I recently took a trip under the sea to Belgium for a 3 day weekend. We hit 17 locations over those 3 days, and this is the first report of many. This place was one i had wanted to see for some time, and it did not disappoint. No history im afraid, but what a beautiful church this is now and you can only imagine how nice it was when it was in use. 
Anyways, ill let my photos do the talking.


































Thanks for looking in 

DJ


----------



## smiler (Mar 7, 2016)

Nicely Done, Thanks


----------



## tumble112 (Mar 7, 2016)

That is a beautiful building. Very nicely captured.


----------



## flyboys90 (Mar 7, 2016)

I do like the solitary stained glass window,Great collection of images.


----------



## HughieD (Mar 8, 2016)

Wow! Looking forward to the next 16 reports...


----------



## Rubex (Mar 8, 2016)

I love old decaying churches and this one is just beautiful  excellent photos DirtyJigsaw!


----------



## DirtyJigsaw (Mar 9, 2016)

Thanks all for the comments. Ill pull my finger out and after work today ill post another report, but which one....?!


----------



## TheNarrator (Mar 9, 2016)

Stunning place!
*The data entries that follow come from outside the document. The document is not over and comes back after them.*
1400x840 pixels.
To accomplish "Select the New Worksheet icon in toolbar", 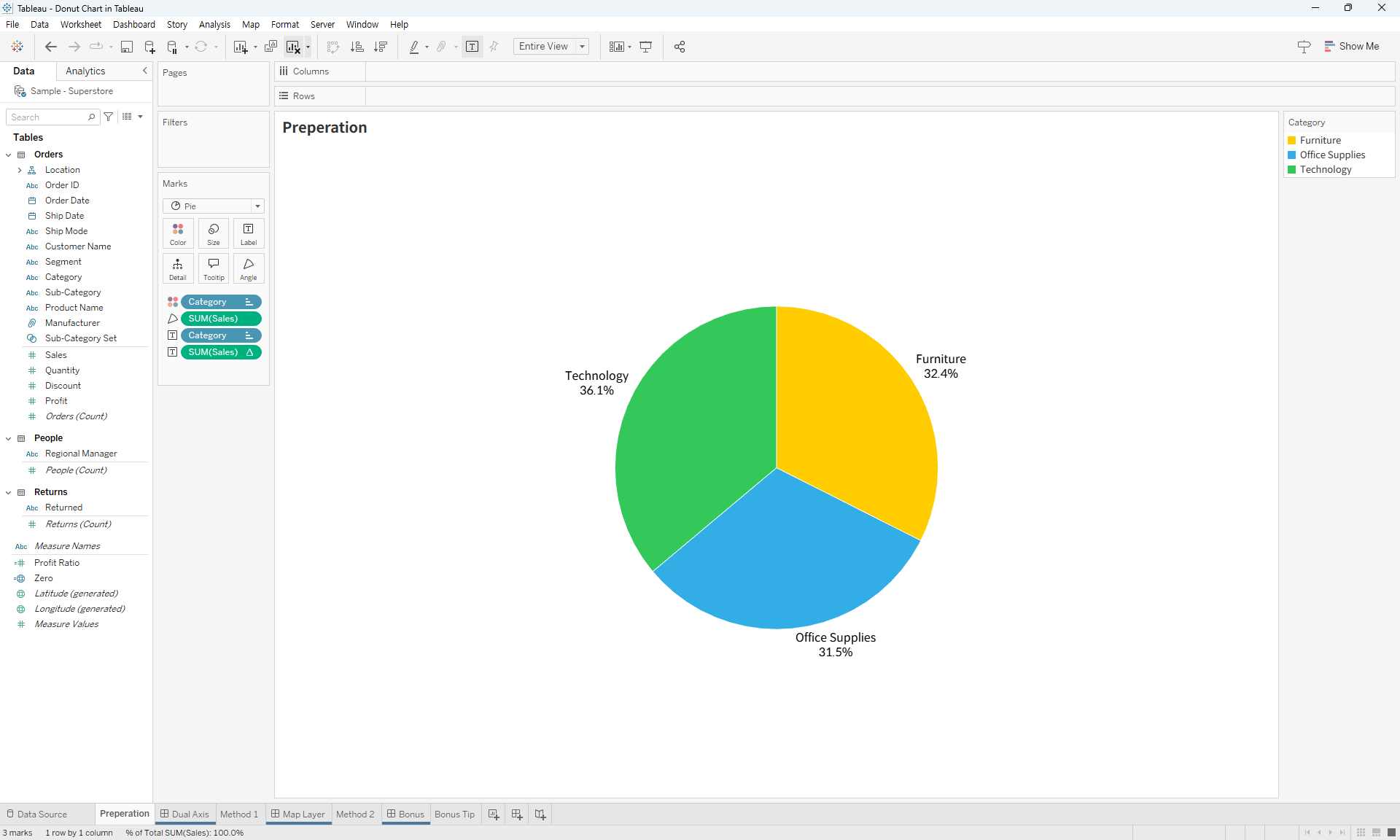I will pyautogui.click(x=241, y=47).
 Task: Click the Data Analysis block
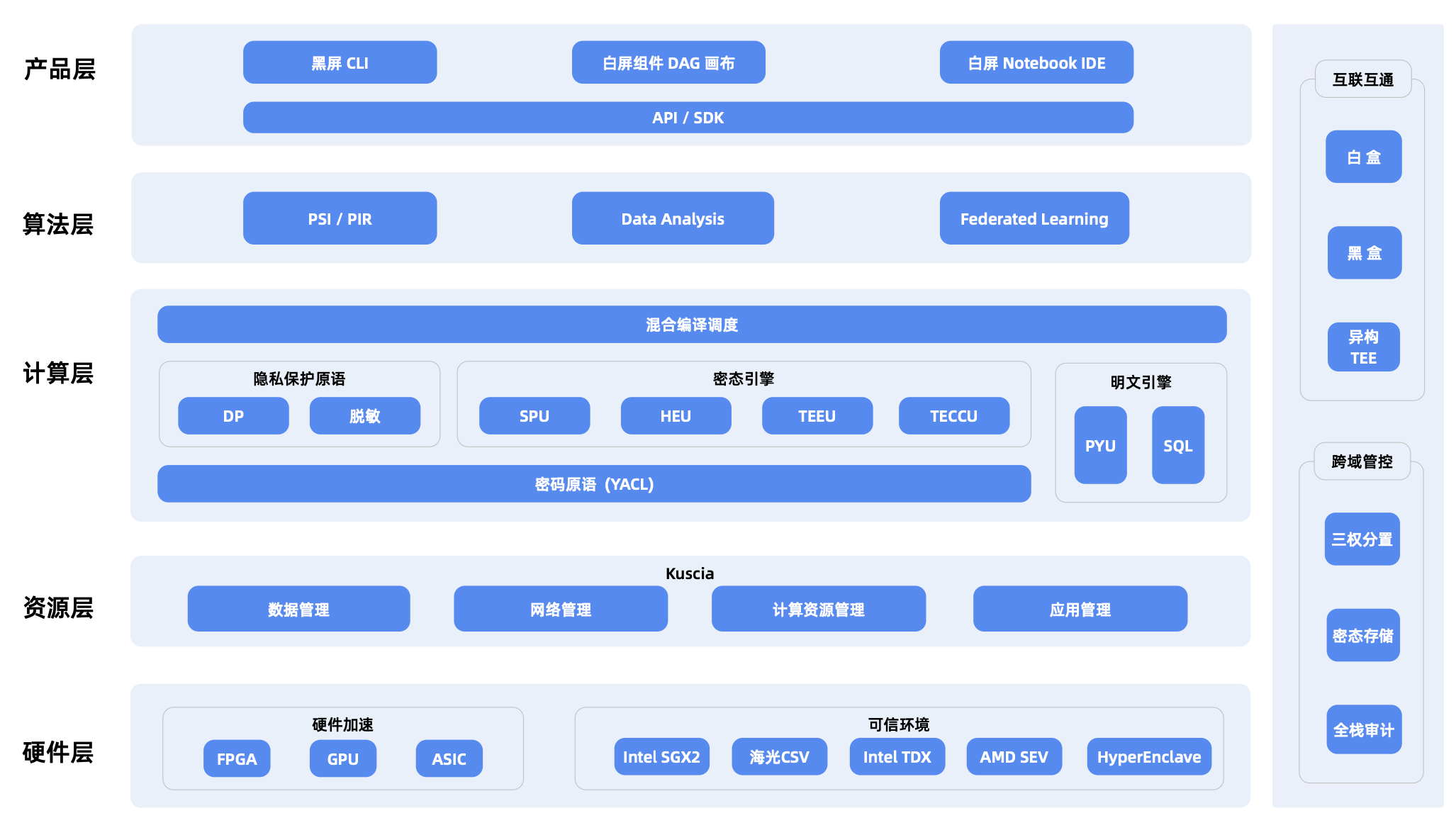(x=672, y=218)
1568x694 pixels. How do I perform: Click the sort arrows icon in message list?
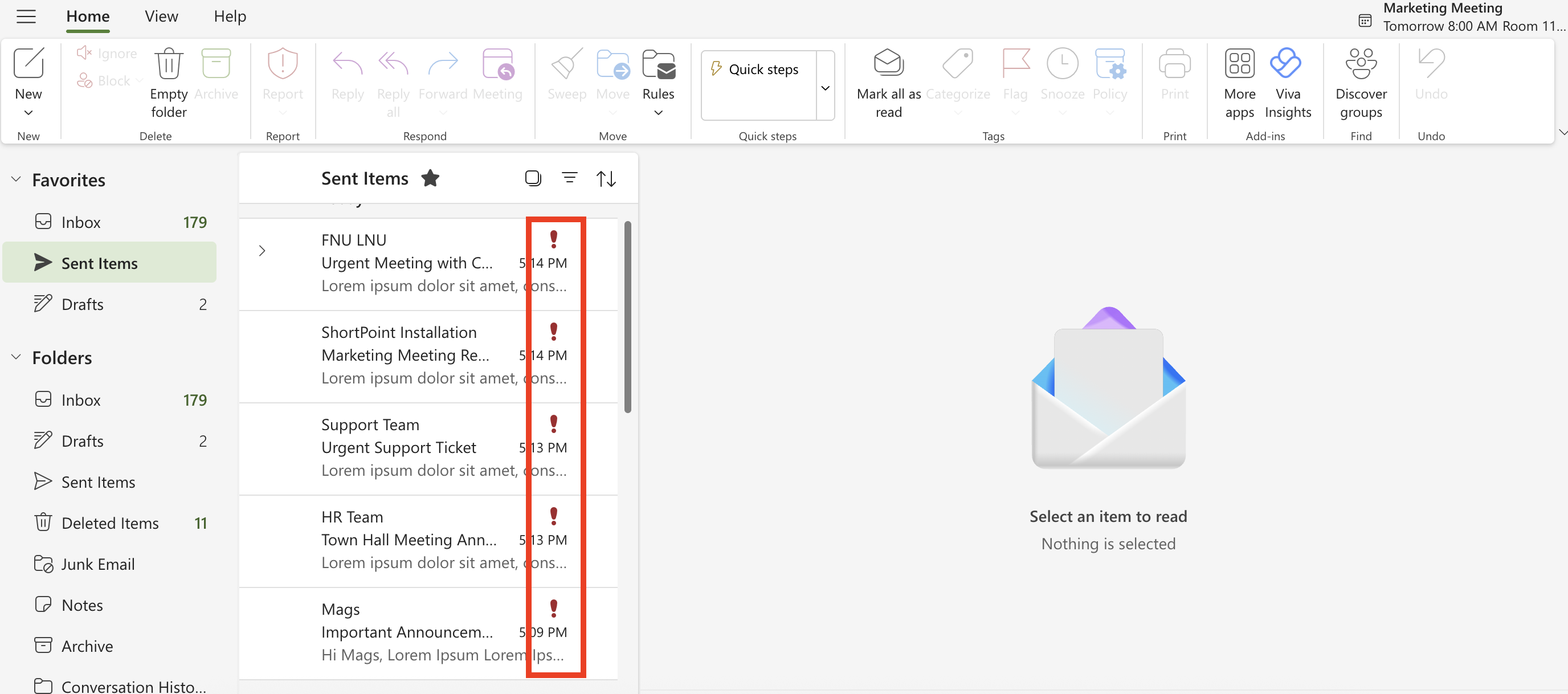click(x=606, y=178)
The stained glass is really quite something too!


----------



## Brewtal (Mar 9, 2016)

Beautiful stuff mate, the pile of chairs with the mannequins behind them is priceless! You have really done this place justice!


----------



## tazong (Mar 9, 2016)

That my friend is just magnificent - still picking my mouth off the floor


----------